I'm working on some tools for art and have some friends who want to collaborate so I'm putting together a little tutorial on how to install a python environment on your PC and use it to play with images. I figure other people might be interested as well so here it is.
This tutorial is probably best for people who have a rudimentary understanding of programming and above. Have you written hello world before and kinda know what an if statement is? I'd say this is for you.
If you want to look at any of the images here larger just click on em, it should open a full resolution image.
Installing Python
We'll be using an IDE (Integrated Development Environment) to install and interact with Python for our programming. An IDE is a set of tools that will allow us to program with greater ease. The IDE we're using is Visual Studio Code. It's free, supports a lot of languages and works on Windows, Mac and Linux.
from @garbo
This is really cool! One tip for people on Windows: you can install Python and VS Code via the Microsoft Store. This can be helpful if you're mucking around on a work machine where you don't have admin and/or AppLocker is enforced (Edit: assuming they haven't also blocked the Microsoft Store, otherwise RIP).
Python: https://apps.microsoft.com/detail/9ncvdn91xzqp
VS Code: https://apps.microsoft.com/detail/xp9khm4bk9fz7q
- Download and install Python the latest version
- Download and install VS Code
- Open VS Code, click the extensions tab

- Search for and install the Python extension

- Search for and install pip manager

- Select the new pip manager tab

- Click the + icon next to where it says pip manager installed
- Enter opencv-python into the input box and press enter

- After installing your package list should look like this

Running the script for the first time
We are at a point where now we should be able to run the script on an image and get some output, namely 3 images dithered with different algorithms first of all we're going to need to download the script, you can get that here: https://www.dropbox.com/scl/fi/92j4lhqj5k76bxltyxh3i/ditherScripts.zip?rlkey=j4ykcel8u66xajnxpboooe8yu&dl=1
When you open that zip file you'll find 2 .py files. These are exactly the same except one is commented to assist with understanding the script. Don't worry about opening and reading it yet, just make a new folder somewhere and put the 2 .py files in it as well as a small image you'd like to dither, any regular image format will be fine.
- Select the explorer tab and click open folder

- Navigate to the folder with the .py scripts and your image in, select it

- Select either of the .py files in the file tree area, they both do the same thing

- Replace the text shown with the name of your image, including the file extension. Be sure to include the single quotes around the file name.

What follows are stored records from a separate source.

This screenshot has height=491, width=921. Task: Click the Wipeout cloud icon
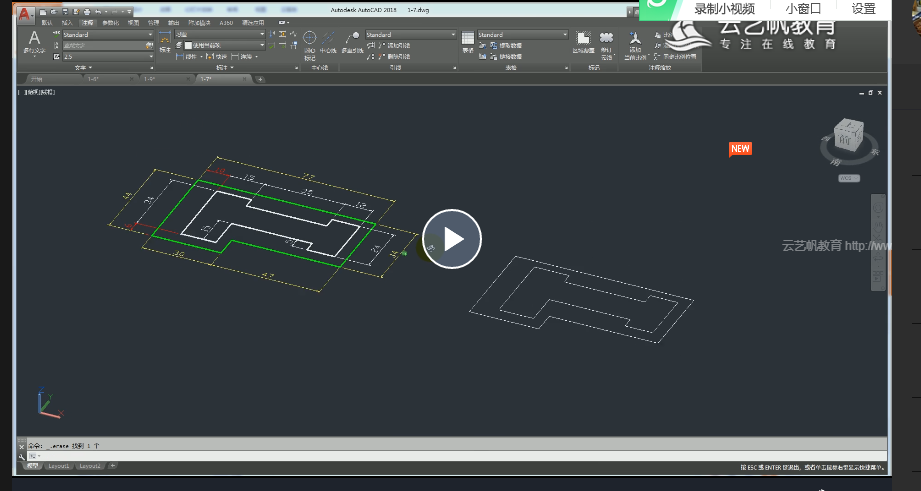(606, 38)
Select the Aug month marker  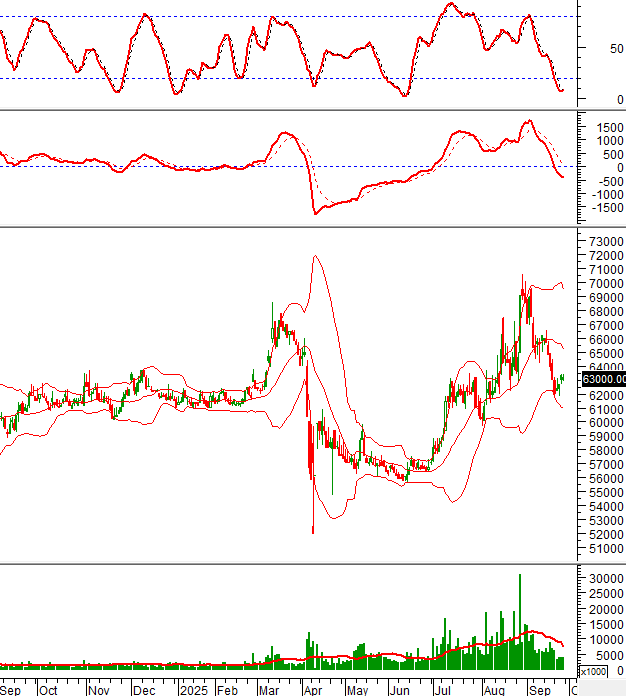pos(492,689)
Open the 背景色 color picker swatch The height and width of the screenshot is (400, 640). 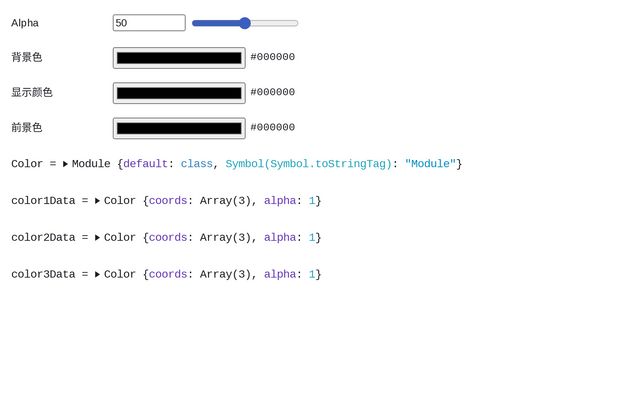[x=179, y=58]
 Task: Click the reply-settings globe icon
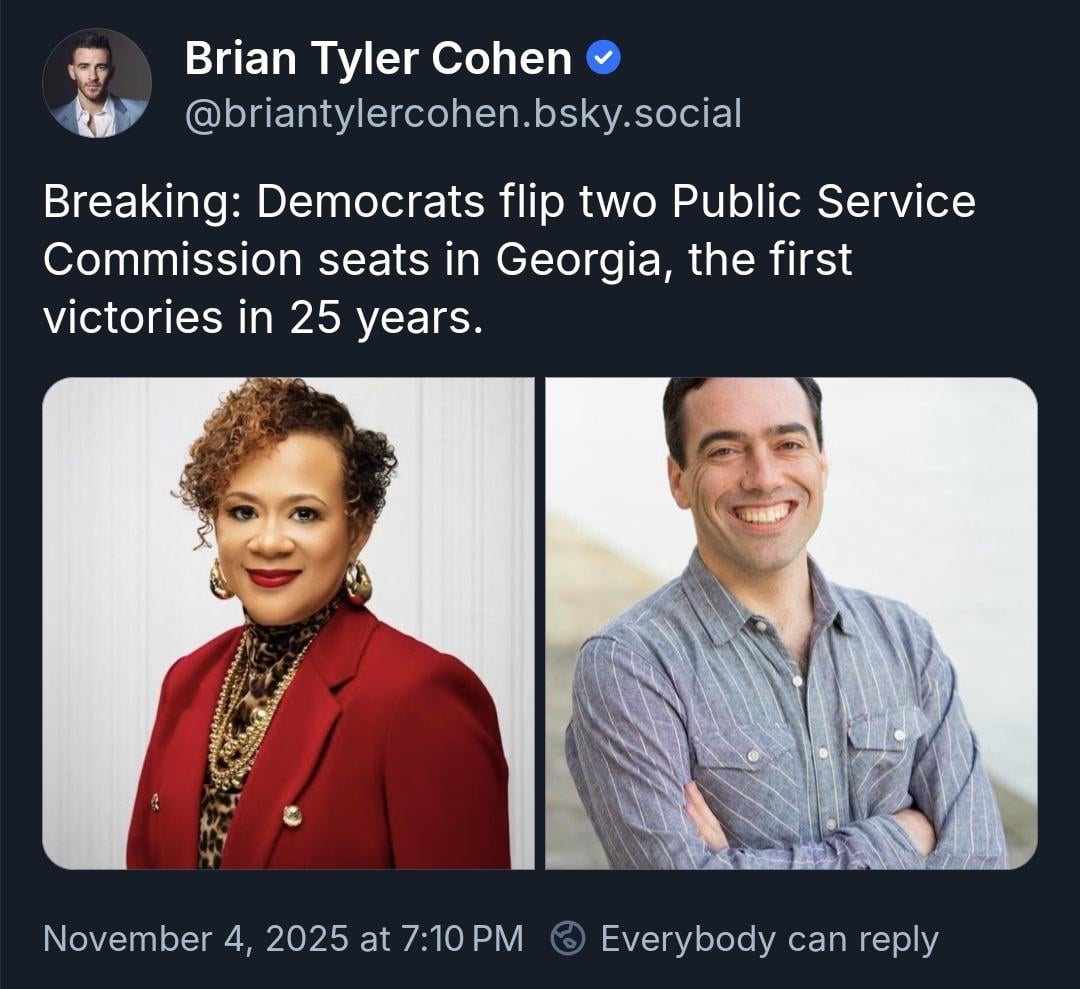coord(568,939)
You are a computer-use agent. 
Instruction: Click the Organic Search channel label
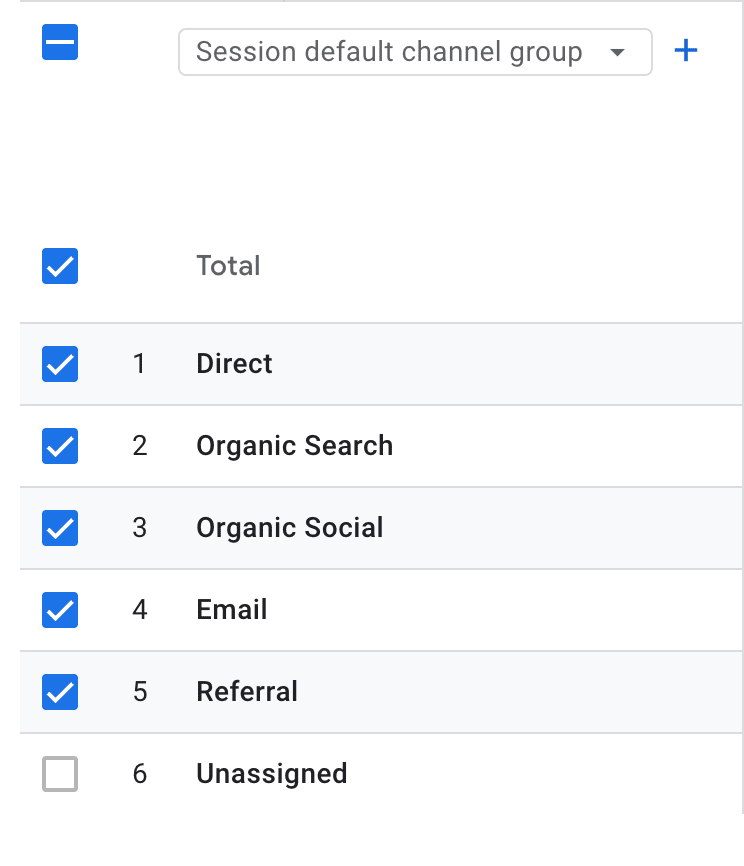point(294,446)
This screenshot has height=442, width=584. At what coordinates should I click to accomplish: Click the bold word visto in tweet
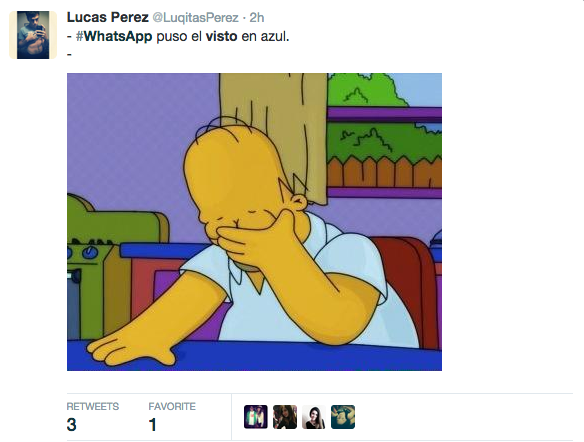tap(221, 36)
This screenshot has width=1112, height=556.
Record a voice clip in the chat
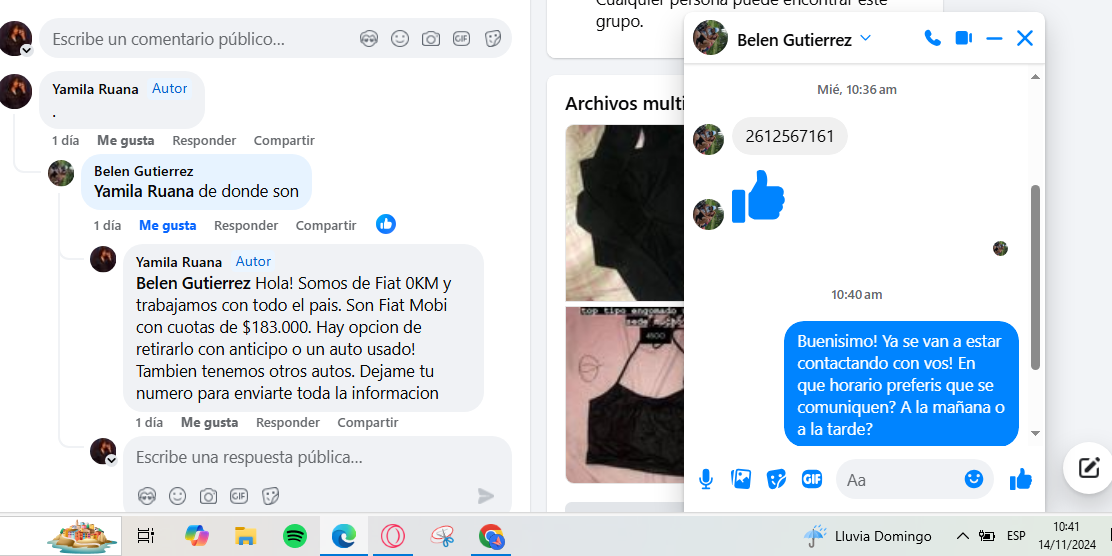pyautogui.click(x=706, y=480)
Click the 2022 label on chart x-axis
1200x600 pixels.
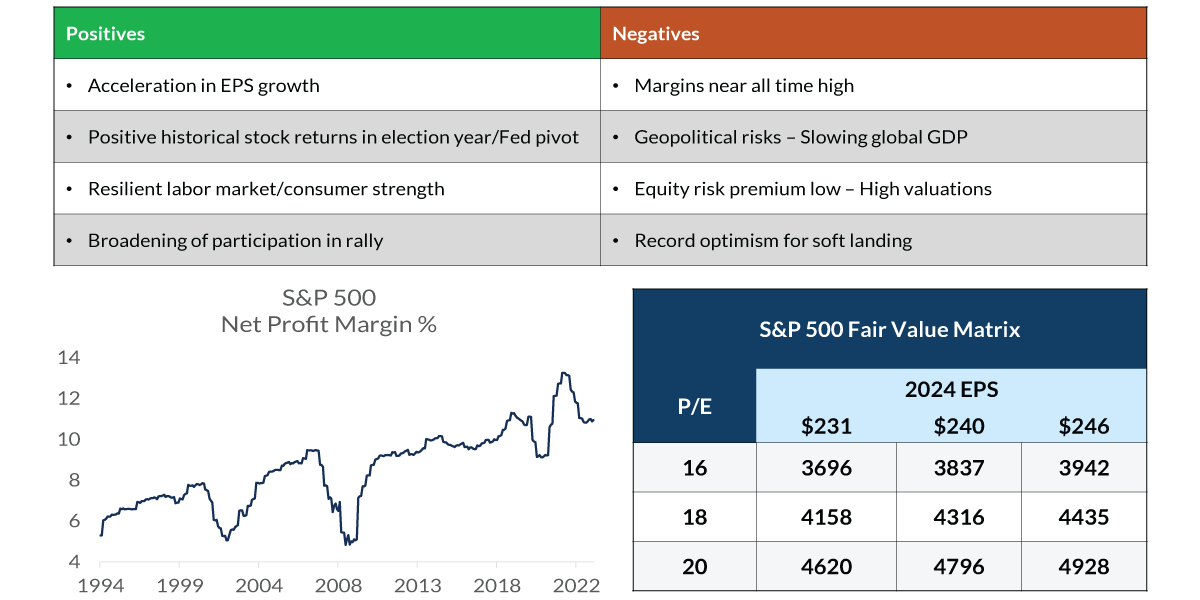(x=576, y=585)
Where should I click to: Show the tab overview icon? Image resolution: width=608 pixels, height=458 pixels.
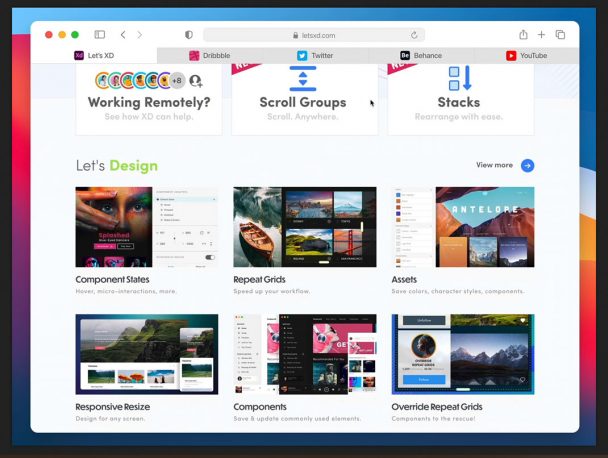(560, 35)
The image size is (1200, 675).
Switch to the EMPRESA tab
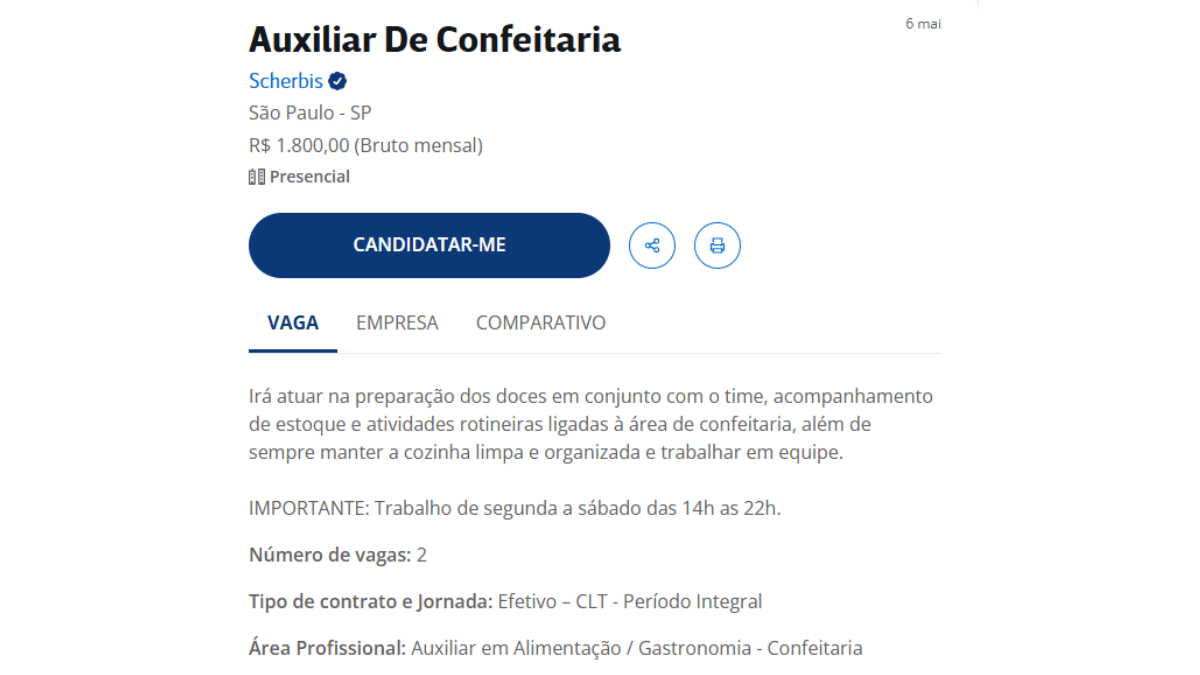tap(397, 323)
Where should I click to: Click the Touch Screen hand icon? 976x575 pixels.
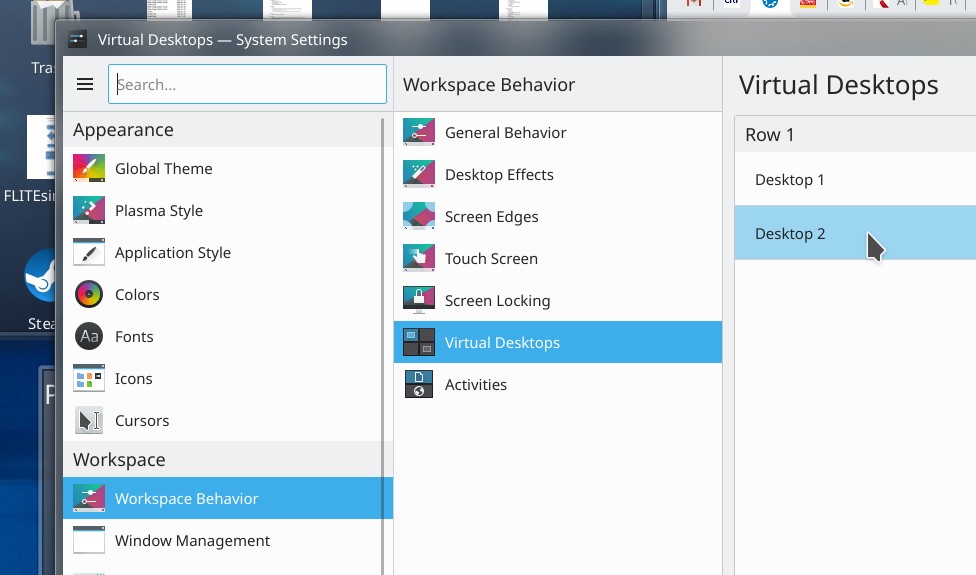[418, 258]
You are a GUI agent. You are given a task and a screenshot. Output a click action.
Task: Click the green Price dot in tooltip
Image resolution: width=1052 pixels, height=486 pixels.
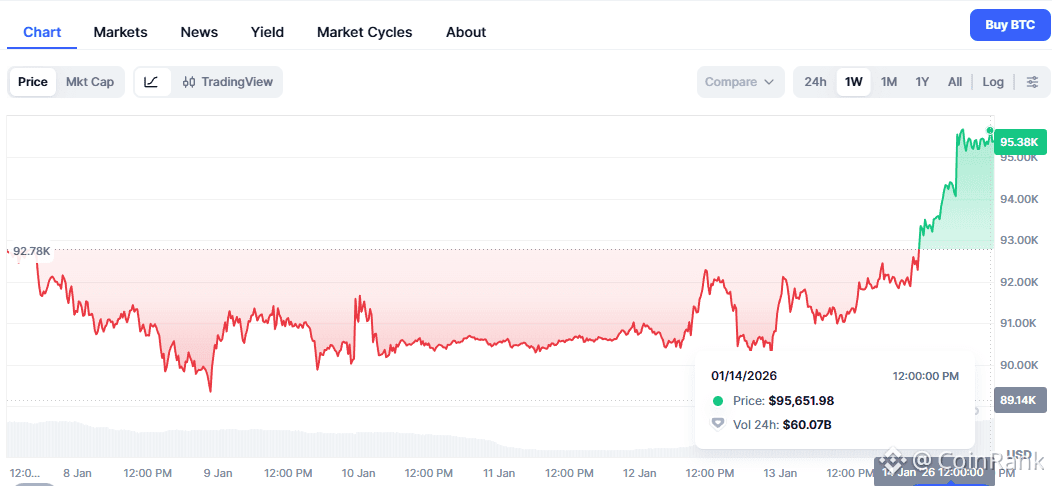tap(717, 401)
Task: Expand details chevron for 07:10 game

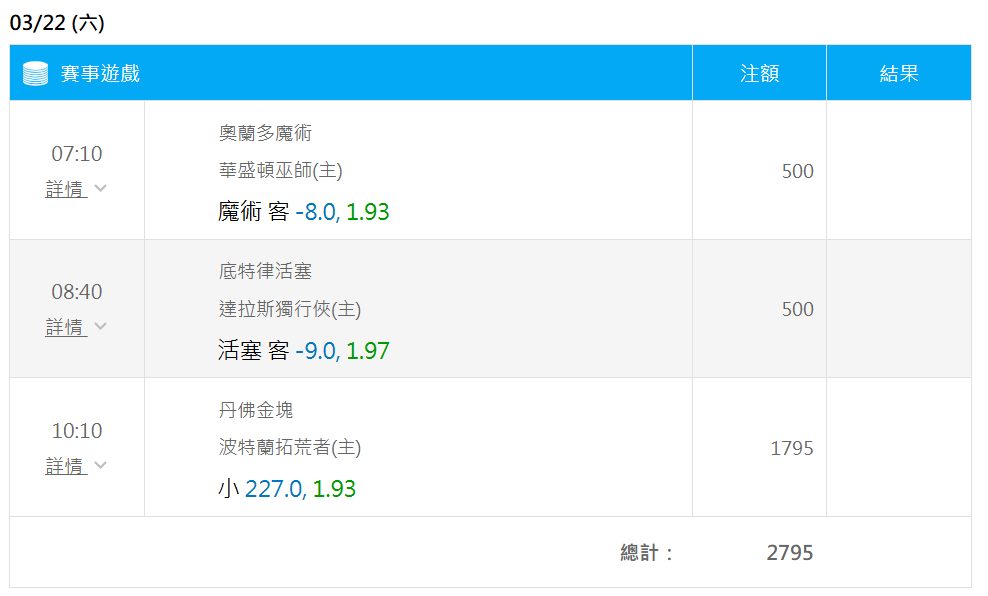Action: tap(100, 188)
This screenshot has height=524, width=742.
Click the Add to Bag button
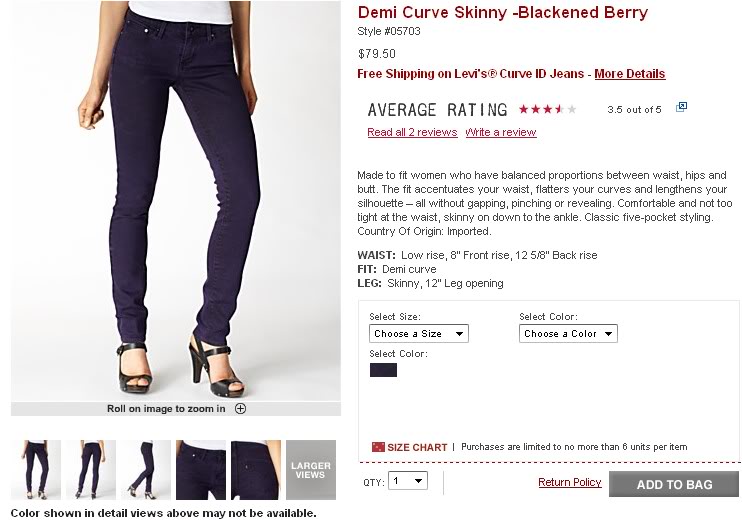tap(673, 484)
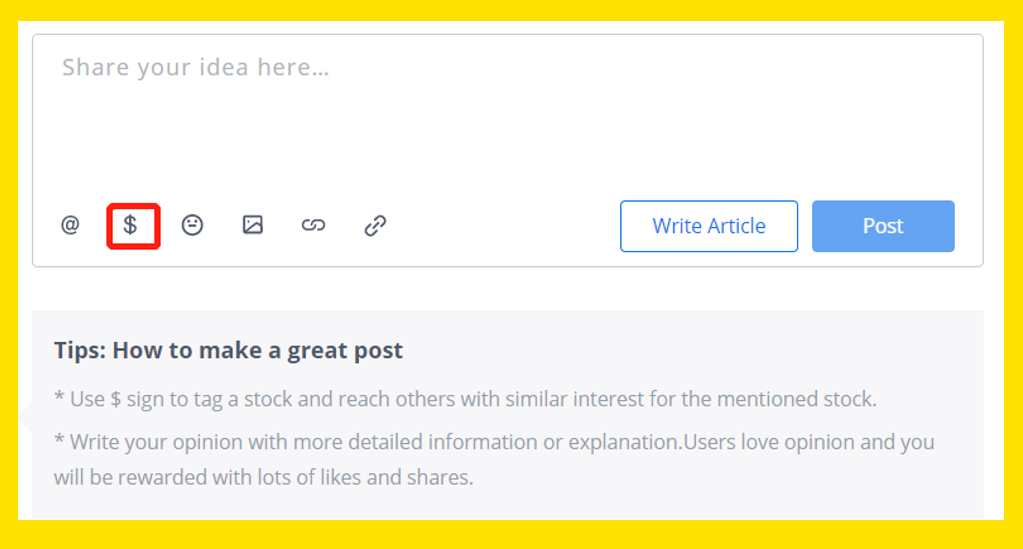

- Click the arrow in the top right hand corner, this will run the script

- This added some notes to the output at the bottom of the window, when the circle goes blue the script has finished


- The output images should now be visible in the file tree panel to the left, click any of them to take a look, or look in the folder and open it with whatever image viewer you like

Go ahead and read the commented file now. It's not necessary that you understand it fully, we'll be going into more detail on what it's doing and how it achieves it in the next section.
Rad, how does the dithering work?
This is the source I used on the dithering algorithm. It's a good read and you should take a look, feel free to skip over all the code stuff and just focus on how it works. In short we're looking at each individual pixel of a greyscale image, changing it to black or white depending on how black or white it is, calculating how much we had to change it and spreading that change over adjacent pixels.
In the python code we can define how this change propagates over adjacent pixels, at the top of the file you'll find the constants section with the variables ATKINSONMASK, FLOYDMASK and CALEBMASK. These relate to the Atkinson method, the Floyd-Steinberg method and my own custom method, but how can we read this?
ATKINSONMASK = np.array(([1,0,1/8],[2,0,1/8],[-1,1,1/8],[0,1,1/8],[1,1,1/8],[0,2,1/8]))
FLOYDMASK = np.array(([1,0,7/16],[-1,1,5/16],[0,1,5/16],[1,1,1/16]))
CALEBMASK = np.array(([1,0,2/8],[2,0,1/8],[-1,1,1/8],[0,1,2/8],[1,1,1/8],[0,2,1/8]))
What we're looking at in these masks is an array, think of it like your play field in battleship. We can take a look at what is in each individual cell. In this case instead of boats we're storing a number. The first number is an adjustment in column, the second an adjustment in row and the third the amount of error to be diffused. It may help to show the mask in the same format as the diffusion from the beyond loom page linked above.




This, I hope, is enough information to start making your own dithering masks for fun. If there are any questions or you run into any problems send me a message and I will do my best to answer. Have fun!